[Stored data]
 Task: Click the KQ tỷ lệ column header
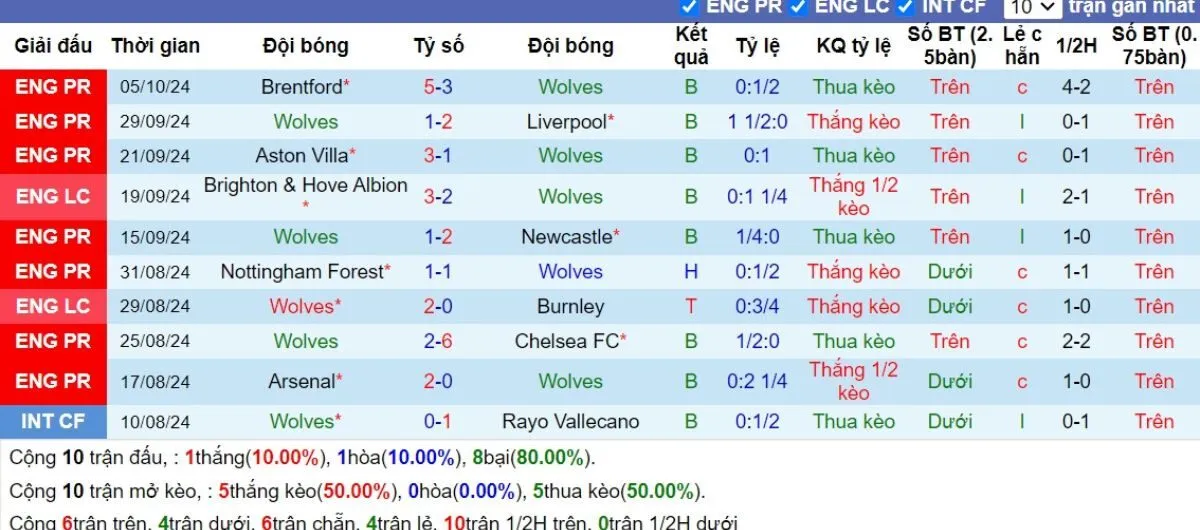(x=853, y=46)
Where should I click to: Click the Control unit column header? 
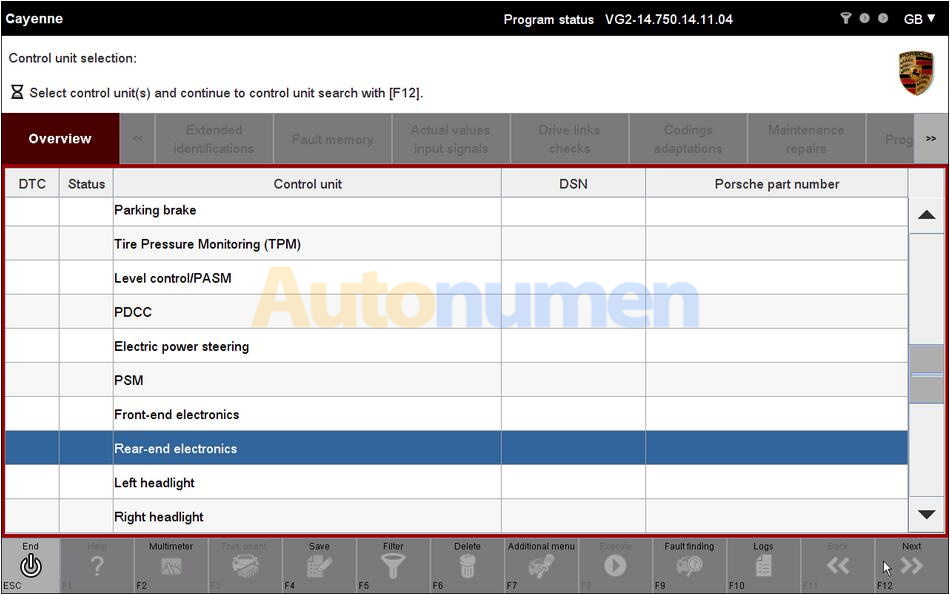tap(307, 184)
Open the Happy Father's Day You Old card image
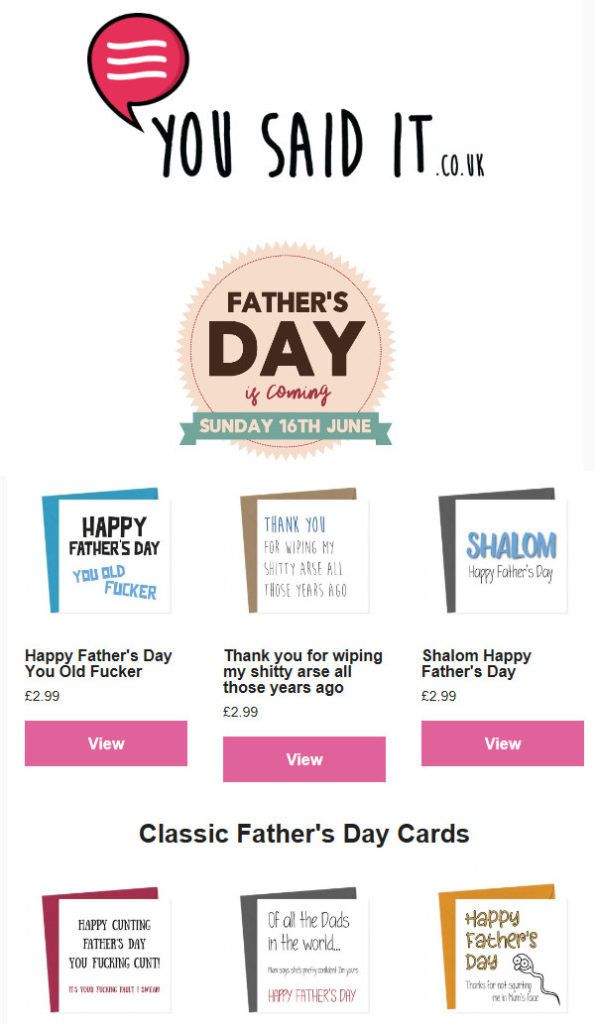This screenshot has width=595, height=1024. click(106, 551)
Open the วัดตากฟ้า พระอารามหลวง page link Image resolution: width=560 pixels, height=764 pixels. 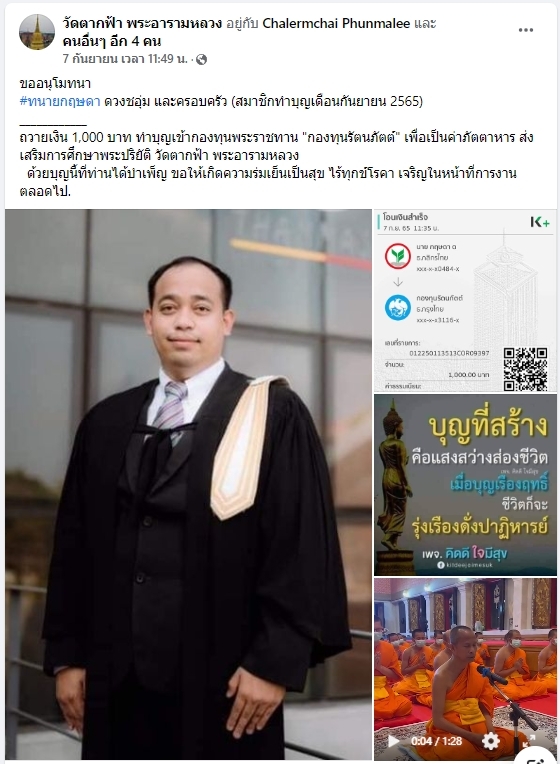point(142,23)
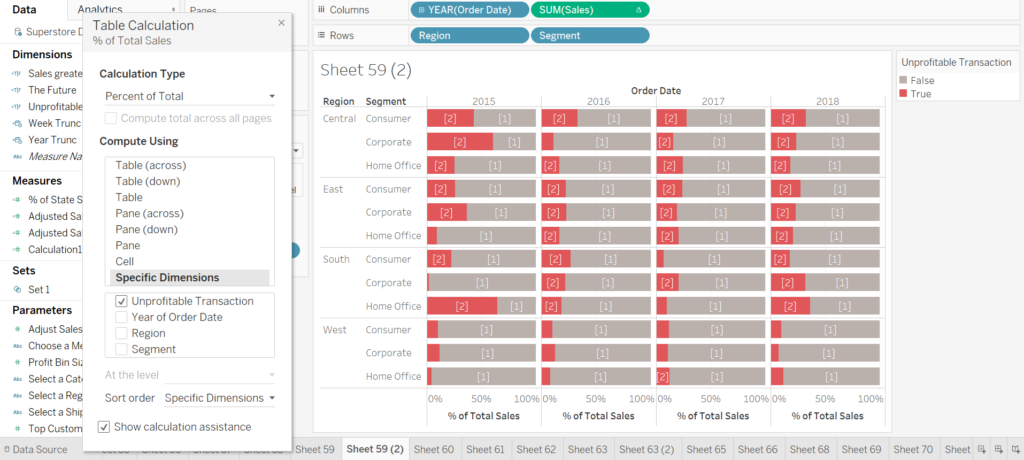Click the red True legend swatch
The width and height of the screenshot is (1024, 460).
pos(904,94)
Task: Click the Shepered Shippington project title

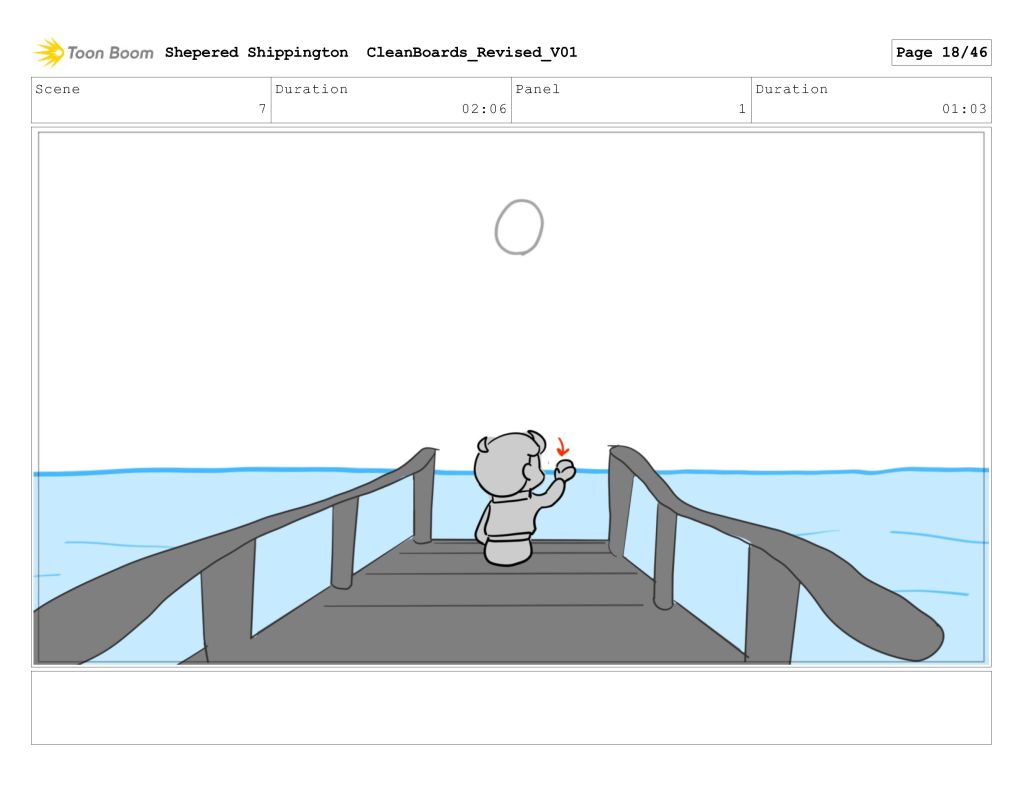Action: click(x=256, y=53)
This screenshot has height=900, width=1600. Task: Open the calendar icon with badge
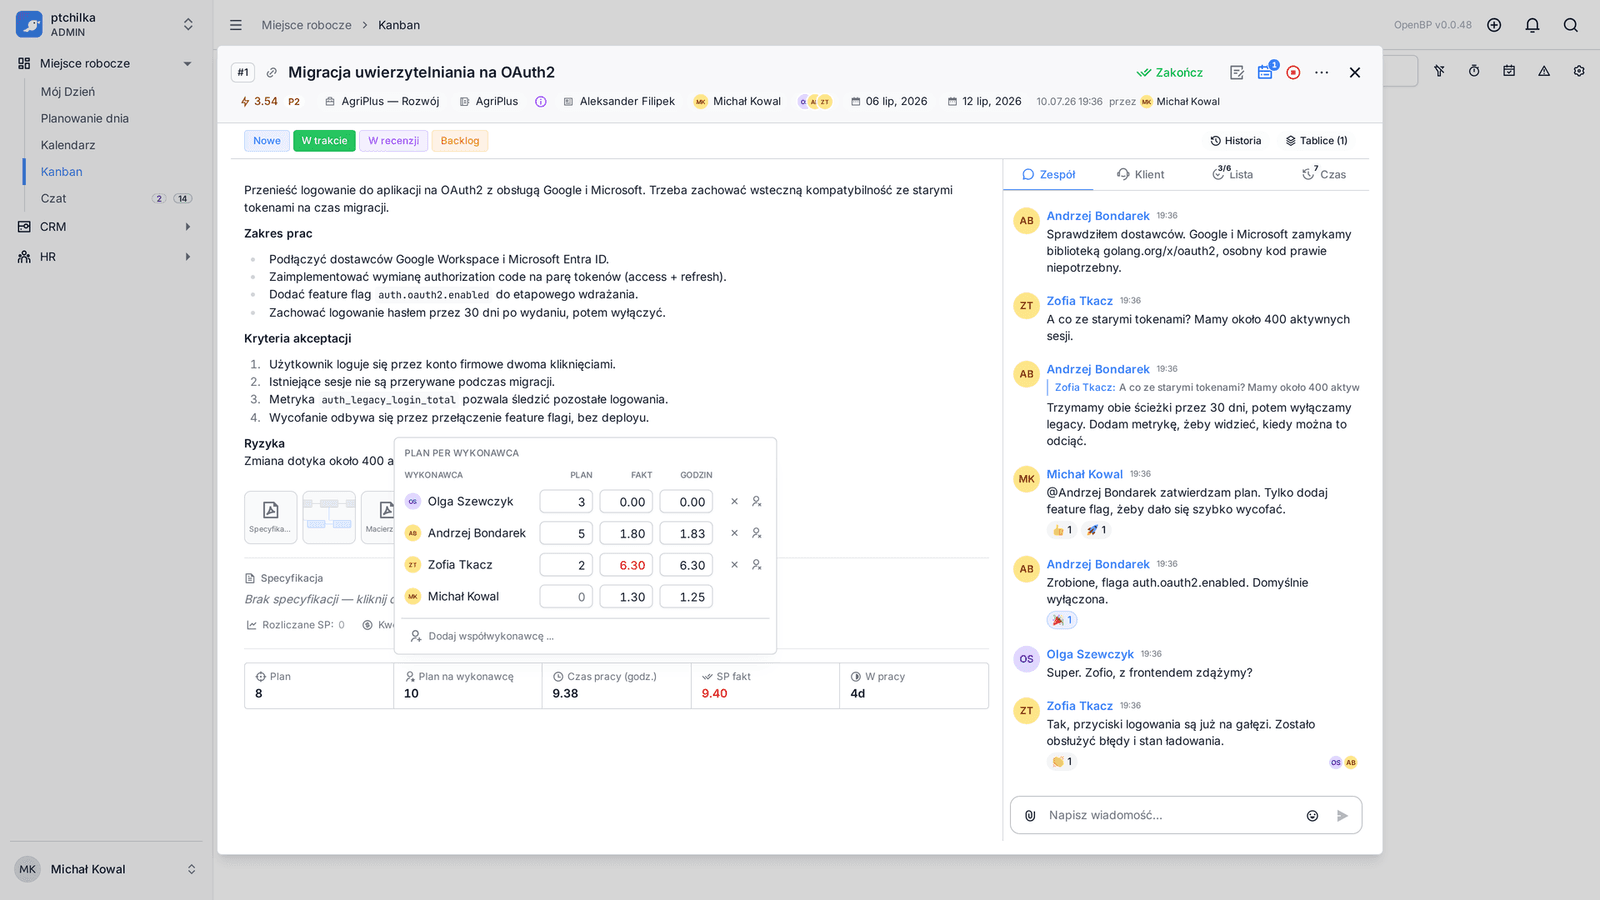coord(1265,72)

> **WORK ORDER**
All lines from the one containing "Task: Click the Shepered" to the last line of the records above, both included, need to be repeated word for word; omit the pictures.

> **WRITTEN REPLY**
Task: Click the Shepered Shippington project title

Action: click(x=256, y=53)
This screenshot has height=900, width=1600. Task: Open the calendar icon with badge
coord(1265,72)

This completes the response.